President Donald Trump has offered a lot of positives for this country so far — an America-first mantra that’s set global leaders on notice; a common-sense approach to environmentalism that’s set the rabid green groups on notice; a hard-charging military leadership that’s set the world’s terrorists on notice. Yada, yada. The list continues.

But nothing matches his border-control vows that culminated with the House passage of two bills on sanctuary cities.

This tops, so far, on the Trump administration’s priority-turned-policy list. This is a policy feat of huge and historical proportions.

Sanctuary cities ought to be shot — figuratively speaking, of course. The governments that blindly, blithely and egregiously offer shelter from the deportation storm from illegals, and from illegals with even felony criminal backgrounds, are collective slaps in the faces to all U.S. citizens, and particularly to the faces of the families of those victims who’ve been harmed by the recipients of the sanctuary policies.

Think Kate Steinle, the San Francisco woman who was gunned down in 2015 in broad daylight at the age of 32 as she walked on a pier with her father. The perpetrator? None other than an illegal with a multi-felony background who’d been previously deported several times — and who’d been in the city that fateful day taking full advantage of the city’s generous sanctuary status.

Trump rallied a whole base off this horrific killing. It’s the incident that shaped his campaign rhetoric, his campaign vows to tighten the borders — to go after sanctuary cities and strip these houses of liberal law of federal money.

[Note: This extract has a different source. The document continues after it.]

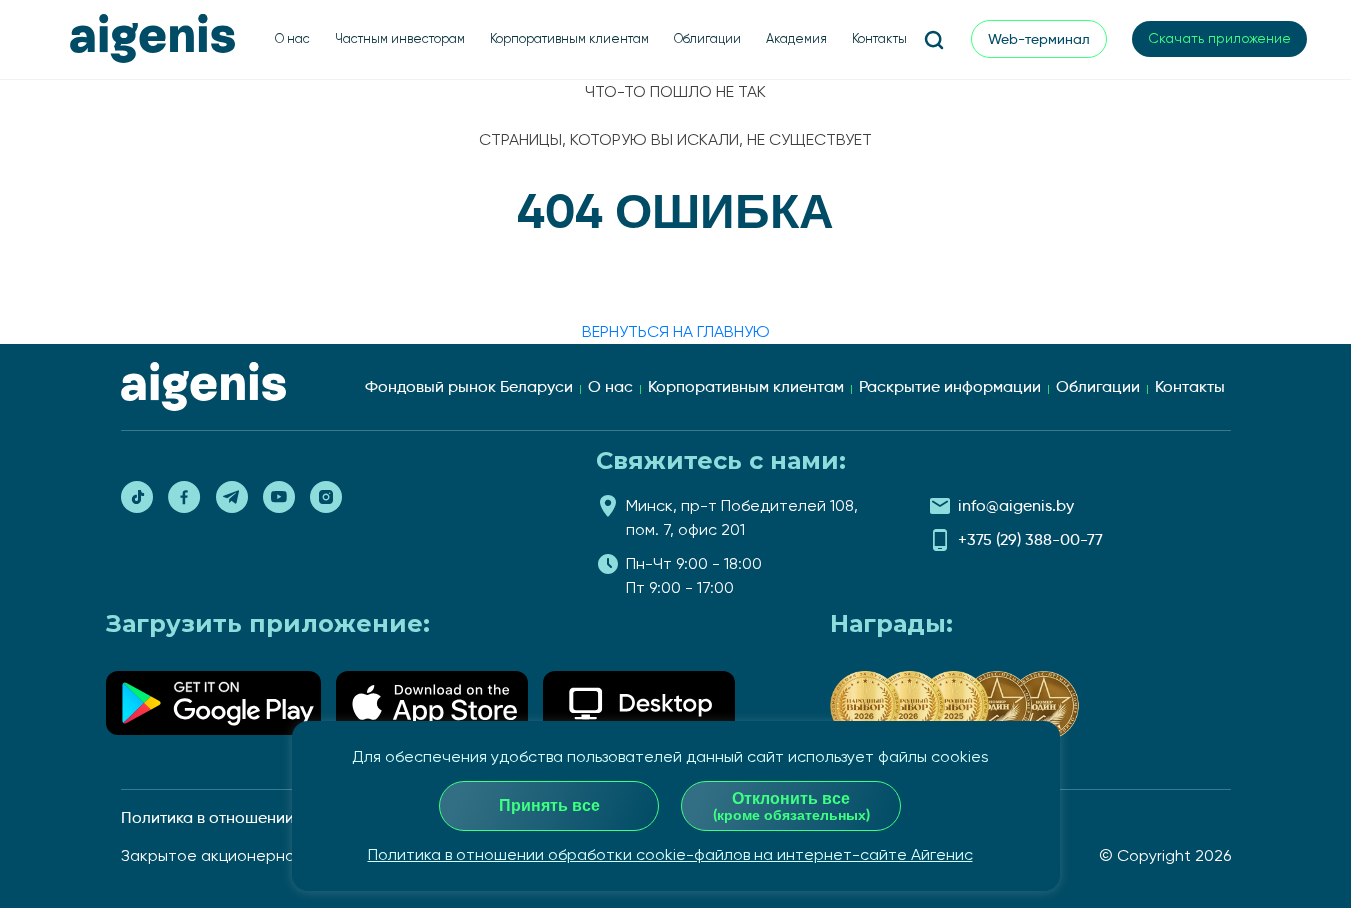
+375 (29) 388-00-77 (1030, 539)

And now the House has moved.

Kate’s Law and the No Sanctuary for Criminals Act are common-sense immigration bills that should draw political support from both sides. But they don’t. Mostly, Republicans voted yes, and Democrats no.

“MAKE AMERICA SAFE AGAIN!” was Trump’s tweet on the bills’ passage — and he’s quite right.

The bills simply mandate harsher prison sentences on those illegals who commit crimes — crimes above and beyond their illegal border crossings, that is — and bars sanctuary cities from receiving federal dollars. It also, most happily, hands the victims of crimes committed by illegals in sanctuary cities the power and authority to sue these local governments for liability.

Accountability — imagine that. No wonder liberals are already howling and gearing to protest and sue. They’re just not used to being held accountable for amnesty policies that put citizens’ health, welfare, safety, security and lives in harm’s way.

They’re used to declaring from afar, then ducking and dodging when someone gets hurt.

“President Trump has been clear that our borders are not open to illegal immigration, that we are a nation of laws,” said Homeland Security Secretary John Kelly, announcing the bills. “Well, we will no longer look the other way in the interior, either.”

And all the law-and-order people go — hurrah.

Truly, if Trump accomplishes little else, the fact that he’s clamping down on the evils of sanctuary cities — on the evils of safeguarding and protecting criminals at the expense of innocent and law-abiding citizens — solidifies his place in history as a president of great esteem. The two-year anniversary of Steinle’s murder is this Saturday. There’s really not a better way to honor her memory by getting these law-and-order bills in the hands of Trump to sign, and putting an end to the horrendous politically partisan practice of giving illegals free passes for crimes they commit. As Trump, and others of like-minded, law-and-order mind recognize: The security of our nation and the safety of its people depends on it.